One of the most fascinating domains of photography for me has always been Long Exposure Photography. Whether its capturing motion of a few seconds by some performer, photographing the night sky or a waterfall, light trails or light painting, I always try and see how I can incorporate it into a scene.

Here are some of the best articles I’ve seen on this topic:

http://digital-photography-school.com/8-tips-for-long-exposure-photography/

http://digital-photography-school.com/long-exposure-photography/

And here are some of my attempts in this domain.

I hope to keep this post alive later on by adding new photographs that I capture using this technique or in case I find some of my previous good ones 😀

Re-programmable IR Camera Remote for Sony NEX-5

I’ve been putting off this post for quite a while because I wanted to do much more and then share this one particular project I’ve invested a lot of time and effort in. Instead I thought I’d share my progress till now.
( I have a working prototype by the way, I just wanted to modify it a lot more, and make the schematics etc properly.)
This post happens to be a lot like a general informal blog post because I plan to make a detailed instructable some time later with all the involved stages and iterations for the remote.

The ultra-short version? It’s an IR remote for a Sony NEX 5.

Video demo:
http://www.facebook.com/photo.php?v=10151647956756594&l=8701802626708426185

The slightly detailed one?

It has 2 modes; Manual:Whenever you press the button it clicks, Auto: It clicks every few seconds (the duration can be set), intention behind this mode was trying to do time-lapse photography.

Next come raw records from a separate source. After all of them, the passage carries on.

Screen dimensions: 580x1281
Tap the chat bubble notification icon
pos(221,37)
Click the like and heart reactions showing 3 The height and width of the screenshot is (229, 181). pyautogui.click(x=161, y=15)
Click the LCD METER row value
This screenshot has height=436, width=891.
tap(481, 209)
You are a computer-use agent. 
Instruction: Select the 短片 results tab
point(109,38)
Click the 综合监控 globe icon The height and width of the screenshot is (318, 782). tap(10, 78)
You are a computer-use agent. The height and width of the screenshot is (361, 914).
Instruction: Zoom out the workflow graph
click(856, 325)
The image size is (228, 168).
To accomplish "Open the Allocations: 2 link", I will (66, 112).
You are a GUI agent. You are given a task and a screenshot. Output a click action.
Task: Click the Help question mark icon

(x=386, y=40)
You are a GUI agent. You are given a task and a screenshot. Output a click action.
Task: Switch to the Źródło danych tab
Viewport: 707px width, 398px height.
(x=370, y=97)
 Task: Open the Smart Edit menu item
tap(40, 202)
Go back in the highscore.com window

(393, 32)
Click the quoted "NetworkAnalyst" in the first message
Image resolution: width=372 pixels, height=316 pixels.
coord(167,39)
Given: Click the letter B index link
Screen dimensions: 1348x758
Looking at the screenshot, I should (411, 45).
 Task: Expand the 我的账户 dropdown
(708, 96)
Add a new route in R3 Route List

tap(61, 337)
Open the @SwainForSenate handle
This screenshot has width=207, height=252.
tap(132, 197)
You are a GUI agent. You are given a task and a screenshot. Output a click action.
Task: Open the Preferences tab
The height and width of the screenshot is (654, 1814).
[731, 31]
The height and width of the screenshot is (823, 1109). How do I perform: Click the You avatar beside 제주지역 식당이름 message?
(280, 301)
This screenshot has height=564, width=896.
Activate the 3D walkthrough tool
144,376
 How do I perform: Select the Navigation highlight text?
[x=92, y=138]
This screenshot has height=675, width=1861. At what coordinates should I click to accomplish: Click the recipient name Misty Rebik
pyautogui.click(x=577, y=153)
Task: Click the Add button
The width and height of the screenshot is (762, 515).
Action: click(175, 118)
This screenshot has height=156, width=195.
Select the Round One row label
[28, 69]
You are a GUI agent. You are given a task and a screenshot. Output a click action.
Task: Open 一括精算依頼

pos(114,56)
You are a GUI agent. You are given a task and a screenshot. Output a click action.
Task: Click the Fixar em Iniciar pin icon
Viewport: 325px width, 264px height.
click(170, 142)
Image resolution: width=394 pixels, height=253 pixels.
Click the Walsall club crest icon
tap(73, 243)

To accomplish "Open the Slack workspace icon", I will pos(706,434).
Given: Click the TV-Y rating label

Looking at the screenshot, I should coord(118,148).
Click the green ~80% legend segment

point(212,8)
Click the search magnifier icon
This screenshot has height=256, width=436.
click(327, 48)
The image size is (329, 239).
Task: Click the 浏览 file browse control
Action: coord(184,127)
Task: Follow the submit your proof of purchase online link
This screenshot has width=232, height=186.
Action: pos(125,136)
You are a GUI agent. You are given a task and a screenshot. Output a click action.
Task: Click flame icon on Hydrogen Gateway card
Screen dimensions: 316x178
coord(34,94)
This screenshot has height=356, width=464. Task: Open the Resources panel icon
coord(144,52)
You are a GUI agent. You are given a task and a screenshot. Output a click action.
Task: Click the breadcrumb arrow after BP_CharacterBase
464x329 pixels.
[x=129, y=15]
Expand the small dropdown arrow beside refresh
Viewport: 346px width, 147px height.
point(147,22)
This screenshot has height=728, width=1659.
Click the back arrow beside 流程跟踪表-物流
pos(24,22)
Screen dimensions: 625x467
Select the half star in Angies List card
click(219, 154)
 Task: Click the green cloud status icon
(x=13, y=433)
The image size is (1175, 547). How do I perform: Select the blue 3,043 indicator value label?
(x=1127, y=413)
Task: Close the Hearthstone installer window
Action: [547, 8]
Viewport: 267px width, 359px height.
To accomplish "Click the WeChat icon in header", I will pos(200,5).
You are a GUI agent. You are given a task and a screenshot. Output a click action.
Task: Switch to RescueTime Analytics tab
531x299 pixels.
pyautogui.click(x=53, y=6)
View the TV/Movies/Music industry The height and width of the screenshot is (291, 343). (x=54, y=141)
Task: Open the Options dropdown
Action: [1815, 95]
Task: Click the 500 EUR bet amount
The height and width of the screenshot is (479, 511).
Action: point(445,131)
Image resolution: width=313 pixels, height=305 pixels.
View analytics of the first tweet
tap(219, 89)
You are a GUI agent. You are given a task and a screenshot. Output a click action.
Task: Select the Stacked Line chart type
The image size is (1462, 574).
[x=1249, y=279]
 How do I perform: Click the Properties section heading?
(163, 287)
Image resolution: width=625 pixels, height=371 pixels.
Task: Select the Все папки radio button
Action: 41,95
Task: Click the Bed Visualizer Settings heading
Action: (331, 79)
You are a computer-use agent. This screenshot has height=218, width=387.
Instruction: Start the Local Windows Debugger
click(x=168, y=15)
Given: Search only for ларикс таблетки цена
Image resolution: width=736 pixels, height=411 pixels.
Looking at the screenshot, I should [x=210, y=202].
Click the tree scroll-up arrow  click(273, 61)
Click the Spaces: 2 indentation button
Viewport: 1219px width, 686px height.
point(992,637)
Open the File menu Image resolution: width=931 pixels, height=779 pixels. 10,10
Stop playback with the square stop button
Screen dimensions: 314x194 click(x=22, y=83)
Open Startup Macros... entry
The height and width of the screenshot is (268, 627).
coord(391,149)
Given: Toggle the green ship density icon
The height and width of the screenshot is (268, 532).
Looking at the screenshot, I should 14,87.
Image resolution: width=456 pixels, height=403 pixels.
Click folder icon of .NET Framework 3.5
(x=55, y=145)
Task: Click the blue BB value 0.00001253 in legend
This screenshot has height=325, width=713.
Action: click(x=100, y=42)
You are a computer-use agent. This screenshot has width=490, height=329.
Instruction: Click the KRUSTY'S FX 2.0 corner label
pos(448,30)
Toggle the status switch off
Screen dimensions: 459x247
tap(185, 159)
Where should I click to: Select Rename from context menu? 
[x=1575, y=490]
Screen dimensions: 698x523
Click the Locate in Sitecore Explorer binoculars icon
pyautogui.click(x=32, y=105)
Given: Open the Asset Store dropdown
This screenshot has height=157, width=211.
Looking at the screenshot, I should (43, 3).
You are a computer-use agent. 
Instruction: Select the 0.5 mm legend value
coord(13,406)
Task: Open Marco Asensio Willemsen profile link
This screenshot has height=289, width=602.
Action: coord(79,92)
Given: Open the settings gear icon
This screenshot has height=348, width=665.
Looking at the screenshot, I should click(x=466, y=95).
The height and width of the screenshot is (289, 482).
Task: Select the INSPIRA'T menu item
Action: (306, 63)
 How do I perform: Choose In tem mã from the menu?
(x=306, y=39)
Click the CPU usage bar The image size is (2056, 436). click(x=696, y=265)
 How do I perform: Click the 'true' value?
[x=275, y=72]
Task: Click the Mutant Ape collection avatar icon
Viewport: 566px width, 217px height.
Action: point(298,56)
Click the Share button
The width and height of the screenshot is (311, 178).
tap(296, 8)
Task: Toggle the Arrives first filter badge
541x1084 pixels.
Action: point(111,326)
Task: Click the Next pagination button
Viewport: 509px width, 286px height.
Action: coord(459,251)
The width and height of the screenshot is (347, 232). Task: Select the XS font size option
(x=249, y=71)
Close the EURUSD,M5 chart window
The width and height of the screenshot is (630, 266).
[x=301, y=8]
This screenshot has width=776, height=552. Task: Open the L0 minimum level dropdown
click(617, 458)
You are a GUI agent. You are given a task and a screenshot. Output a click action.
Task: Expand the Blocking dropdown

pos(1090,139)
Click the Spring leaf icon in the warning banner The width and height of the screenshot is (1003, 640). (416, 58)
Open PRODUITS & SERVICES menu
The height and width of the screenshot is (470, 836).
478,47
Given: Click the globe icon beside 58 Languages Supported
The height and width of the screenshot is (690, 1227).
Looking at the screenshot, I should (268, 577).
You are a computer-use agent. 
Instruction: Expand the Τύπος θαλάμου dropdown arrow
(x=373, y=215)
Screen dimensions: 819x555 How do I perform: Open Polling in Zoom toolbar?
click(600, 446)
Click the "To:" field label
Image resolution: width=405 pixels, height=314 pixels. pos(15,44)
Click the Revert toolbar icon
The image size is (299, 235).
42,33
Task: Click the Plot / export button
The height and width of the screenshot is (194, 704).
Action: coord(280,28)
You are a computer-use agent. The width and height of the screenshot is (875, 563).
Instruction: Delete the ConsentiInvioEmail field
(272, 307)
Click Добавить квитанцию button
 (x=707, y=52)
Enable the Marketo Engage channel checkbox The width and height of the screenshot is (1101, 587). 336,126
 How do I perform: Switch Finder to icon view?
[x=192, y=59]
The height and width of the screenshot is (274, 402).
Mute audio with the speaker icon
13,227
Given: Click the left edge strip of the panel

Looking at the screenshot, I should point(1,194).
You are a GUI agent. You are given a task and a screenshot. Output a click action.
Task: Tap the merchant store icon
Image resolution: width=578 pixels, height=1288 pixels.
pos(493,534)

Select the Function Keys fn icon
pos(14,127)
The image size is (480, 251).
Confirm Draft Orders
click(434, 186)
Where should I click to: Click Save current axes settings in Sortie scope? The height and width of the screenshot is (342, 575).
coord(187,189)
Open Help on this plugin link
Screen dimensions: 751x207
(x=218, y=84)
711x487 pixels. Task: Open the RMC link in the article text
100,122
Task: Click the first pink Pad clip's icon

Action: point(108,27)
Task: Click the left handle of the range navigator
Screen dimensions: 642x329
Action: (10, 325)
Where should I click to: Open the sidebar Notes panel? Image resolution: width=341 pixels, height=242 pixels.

It also has Tx and Rx headers for easily re-programming the Atmega 328P to play with the code and, for instance, include Canon/Nikon codes, or use the remote platform to control other devices like TVs, A/Cs etc.

And now I commence with the full plunge.

I really wanted to try timelapse photography with my camera, Sony NEX, but unfortunately there wasn’t any proper software that I could find at the time, or any way of doing proper tethered shooting with it. I was too scared to mess with the firmware, and I wanted to make my own remote for the camera as well. So instead of buying an intervalometer/remote, I started setting up an Arduino based circuit.

Some specifics of the circuit:

-Arduino bootloader on the Atmega 328P which I made the remote around, working on 8MHz internal clock.
-Hardware debouncing using schmitt triggered inverters and RC circuits for the Push-buttons
-Runs on a 9V battery, used a LM7805 get it down to 5V to power the board.
-BJT based amplifier circuit to maximize the range of the remote (4.5 meters as of now)
-Onboard 10k potentiometer to set the delay for the timelapse mode, as of now calibrated to give min. 10s to max 45s delay between clicks.

Future plans:

-Shifting it to the AtTiny2313 to avoid wastage of pins and to make it smaller
-Running it on 3V3 logic so that I could use a lighter battery
-Modifying the code to incorporate Sebastian Setz’s library
-Actually implementing the time-lapse functionality properly
-Adding a batter indicator as per Lucky Larry’s project.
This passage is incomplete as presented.